Bill for damage after fire at Douglas Village Shopping Centre could top €10m

The scene on Sunday morning in the Douglas Village Multi-Storey car park where more than 60 vehicles were damaged in a large fire. Video: Cork Fire Brigade

 

The Government has been urged to review building regulations for multi-storey car parks following a fire that caused an estimated €10 million of damage in Cork.

Cork City Fire Brigade said on Monday there was no sprinkler system in Douglas Village Shopping Centre car park, which was badly damaged on Saturday evening after a car burst into flames. The fire spread rapidly, destroying up to 60 other vehicles.

Gardaí are satisfied the blaze started accidentally.

The shopping centre has been closed to the public until further notice and about 150 undamaged vehicles remain in the car park. Damage to the access ramps means they may have to be removed by crane.

Eamon Downey, of loss assessors Owens McCarthy, said the incident should prompt an immediate review of fire-safety regulations for such buildings, particularly in terms of fire suppressants.

“This incident has highlighted the dangers of buildings like this. We have to look at our building regs and fire suppressants – even if we have the older style sprinkler systems we would have saved an awful lot,” said Mr Downey.
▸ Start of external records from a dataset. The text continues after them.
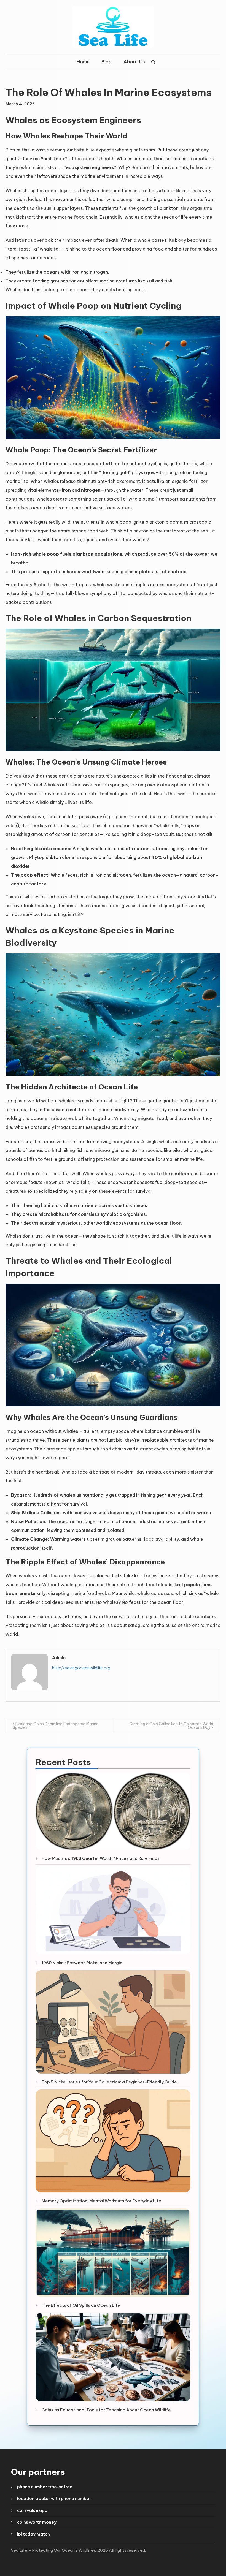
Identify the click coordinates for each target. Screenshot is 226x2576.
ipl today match (33, 2534)
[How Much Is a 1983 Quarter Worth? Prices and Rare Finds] (113, 1811)
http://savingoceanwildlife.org (81, 1667)
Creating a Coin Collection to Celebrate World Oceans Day (171, 1725)
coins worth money (37, 2522)
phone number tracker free (44, 2486)
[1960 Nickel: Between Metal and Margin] (113, 1910)
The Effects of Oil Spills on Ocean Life (81, 2305)
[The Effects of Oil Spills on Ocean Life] (113, 2252)
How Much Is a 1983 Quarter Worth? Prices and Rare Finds (101, 1858)
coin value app (32, 2510)
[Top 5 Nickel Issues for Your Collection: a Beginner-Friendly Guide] (113, 2022)
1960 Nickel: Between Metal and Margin (82, 1962)
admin (59, 1657)
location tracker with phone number (54, 2498)
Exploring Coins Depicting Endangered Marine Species (55, 1725)
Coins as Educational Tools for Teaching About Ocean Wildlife (106, 2409)
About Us (134, 62)
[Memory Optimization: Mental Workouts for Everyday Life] (113, 2141)
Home (83, 62)
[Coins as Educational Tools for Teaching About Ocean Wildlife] (113, 2357)
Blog (106, 62)
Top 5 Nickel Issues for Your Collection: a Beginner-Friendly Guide (109, 2082)
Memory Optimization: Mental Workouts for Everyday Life (101, 2200)
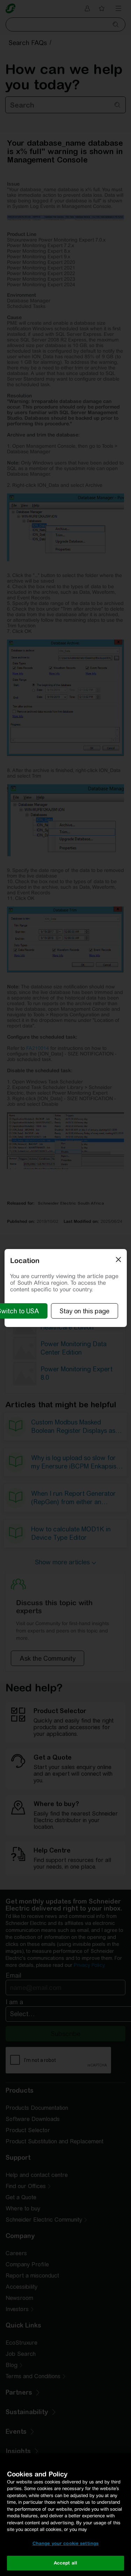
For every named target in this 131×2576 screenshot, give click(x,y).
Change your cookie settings (65, 2543)
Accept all (65, 2563)
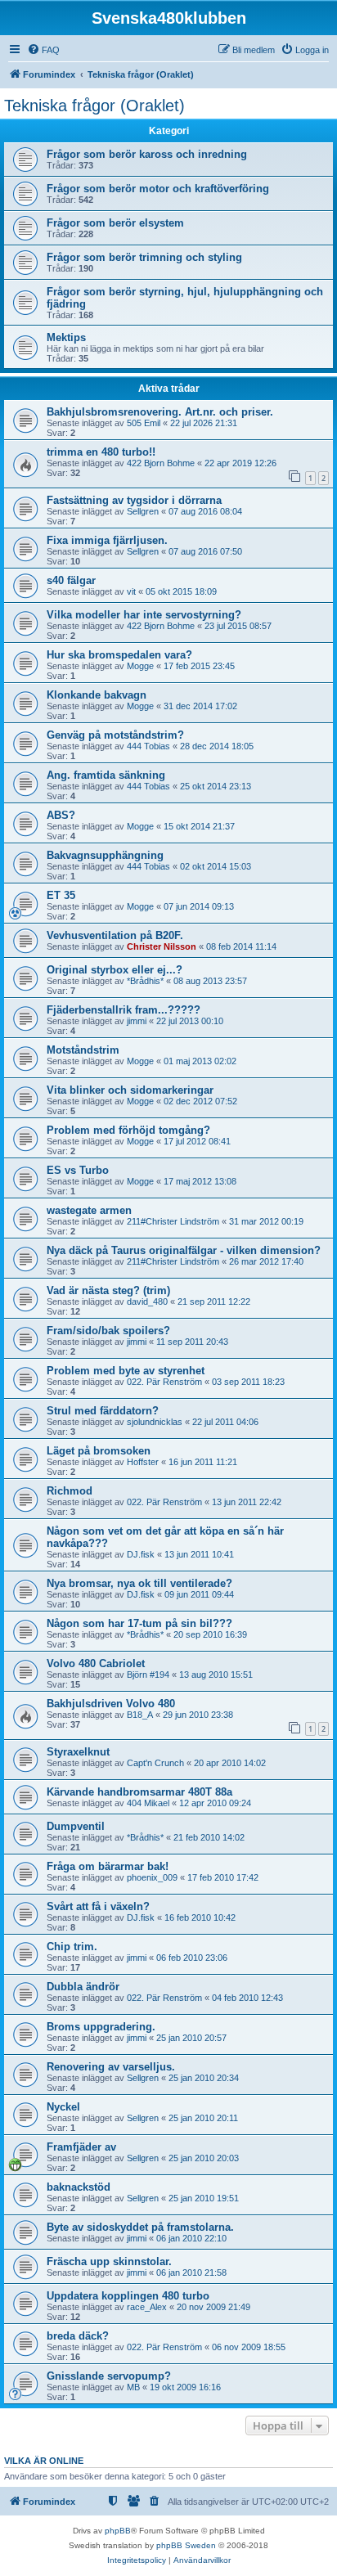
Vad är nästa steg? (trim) (108, 1290)
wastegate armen (89, 1210)
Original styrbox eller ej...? (114, 970)
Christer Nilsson (161, 946)
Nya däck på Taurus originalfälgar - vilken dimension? (184, 1250)
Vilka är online (43, 2461)
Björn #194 (148, 1674)
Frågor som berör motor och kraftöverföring (158, 188)
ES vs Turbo (78, 1170)
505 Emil (143, 423)
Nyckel (63, 2107)
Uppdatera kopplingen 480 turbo (128, 2296)
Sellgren (143, 511)
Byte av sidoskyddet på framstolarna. (140, 2227)
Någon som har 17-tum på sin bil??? (139, 1623)
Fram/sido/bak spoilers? (108, 1330)
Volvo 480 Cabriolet (96, 1663)
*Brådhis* (145, 981)
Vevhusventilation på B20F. (115, 935)
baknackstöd (78, 2187)
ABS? (61, 815)
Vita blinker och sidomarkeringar (130, 1090)
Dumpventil (76, 1826)
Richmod (69, 1491)
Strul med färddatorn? (103, 1411)
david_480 (147, 1301)
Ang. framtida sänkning (106, 775)
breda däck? (78, 2336)
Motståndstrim (83, 1050)
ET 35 (61, 895)
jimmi (136, 1021)
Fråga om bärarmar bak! (107, 1866)
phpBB (118, 2530)
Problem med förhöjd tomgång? (128, 1130)
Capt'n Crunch (155, 1763)
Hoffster (143, 1462)
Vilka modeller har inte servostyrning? (144, 615)
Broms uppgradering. (101, 2027)
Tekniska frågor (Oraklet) (94, 106)
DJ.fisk (141, 1554)
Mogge (140, 666)
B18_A (140, 1715)
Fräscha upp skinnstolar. (109, 2261)
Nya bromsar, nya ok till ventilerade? (139, 1583)
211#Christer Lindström (173, 1221)
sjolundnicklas (154, 1422)
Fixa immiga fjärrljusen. (107, 540)
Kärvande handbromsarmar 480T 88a (139, 1792)
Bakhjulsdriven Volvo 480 (111, 1703)
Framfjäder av (81, 2147)
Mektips (66, 337)
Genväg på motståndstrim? (115, 735)
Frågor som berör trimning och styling (144, 257)
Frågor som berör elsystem (115, 223)
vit (131, 591)
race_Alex (147, 2307)
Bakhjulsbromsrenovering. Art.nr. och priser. (160, 412)
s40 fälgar (71, 580)
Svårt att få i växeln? (98, 1906)
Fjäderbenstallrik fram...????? (123, 1010)
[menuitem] (43, 50)
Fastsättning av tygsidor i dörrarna (134, 500)
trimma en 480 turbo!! (101, 452)
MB (133, 2387)
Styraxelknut (78, 1752)
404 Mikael (148, 1803)
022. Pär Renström (164, 1382)
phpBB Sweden (186, 2545)
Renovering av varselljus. (111, 2067)
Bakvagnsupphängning (105, 855)
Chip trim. (72, 1946)
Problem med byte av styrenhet (125, 1370)
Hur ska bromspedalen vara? (119, 655)
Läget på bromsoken (99, 1451)
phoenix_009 (152, 1877)
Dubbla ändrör (83, 1986)
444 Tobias (148, 746)
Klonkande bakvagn (96, 695)
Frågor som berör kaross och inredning (147, 154)
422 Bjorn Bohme (161, 463)
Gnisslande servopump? (109, 2376)
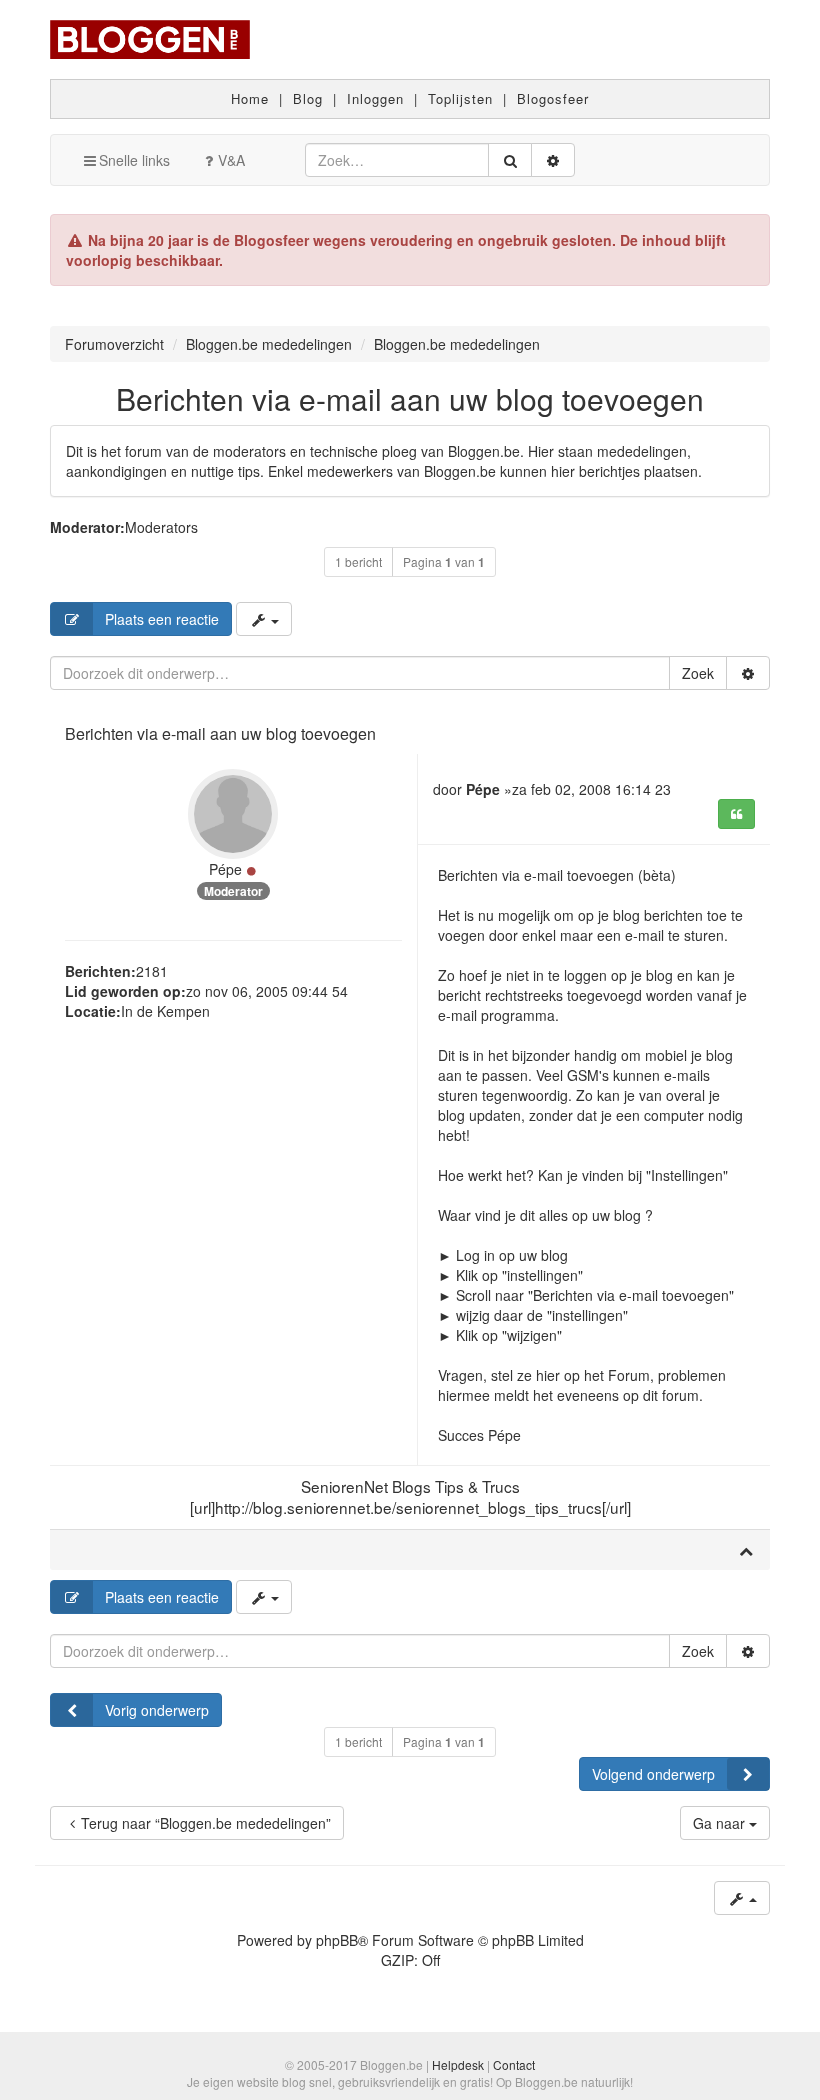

Building regulations for multi-storey car parks do not require a sprinkler system.

Mr Downey said he believed insurance claims from the 50 or so businesses in the shopping centre could reach €12 million, going by a preliminary examination of the damage.

“Certainly looking at the way that some of the steel girders in the multi-storey buckled, the building has clearly suffered significant structural damage so the question then is – can the damaged part be replaced or does the entire centre have to come down?”

Four months

Mr Downey said it could be two weeks before the insurance companies hand back the building after assessment and it may take another three or four weeks to price the repair work. If demolition is confined to just a portion, it might be completed in four months.

However, if the entire multi-storey car park has to be demolished and, if this in turn requires the demolition of the shopping centre on the ground floor, then the rebuild could take more than a year to complete, he estimated.

Mr Downey said that in addition to damage to fixtures, fittings and stock, many companies would have business interruption policies which would allow them to claim for loss of earnings through the business being damaged or inaccessible even if not damaged.

Supt Colm O’Sullivan said the building had been deemed too dangerous to allow Garda technical experts to fully examine the car which they believed started the blaze so it may be sometime before they can confirm the model.

“We can trace the source of the fire to the people carrier but until we can identify the chassis number from that vehicle we cannot positively identify the make of the vehicle involved,” he said.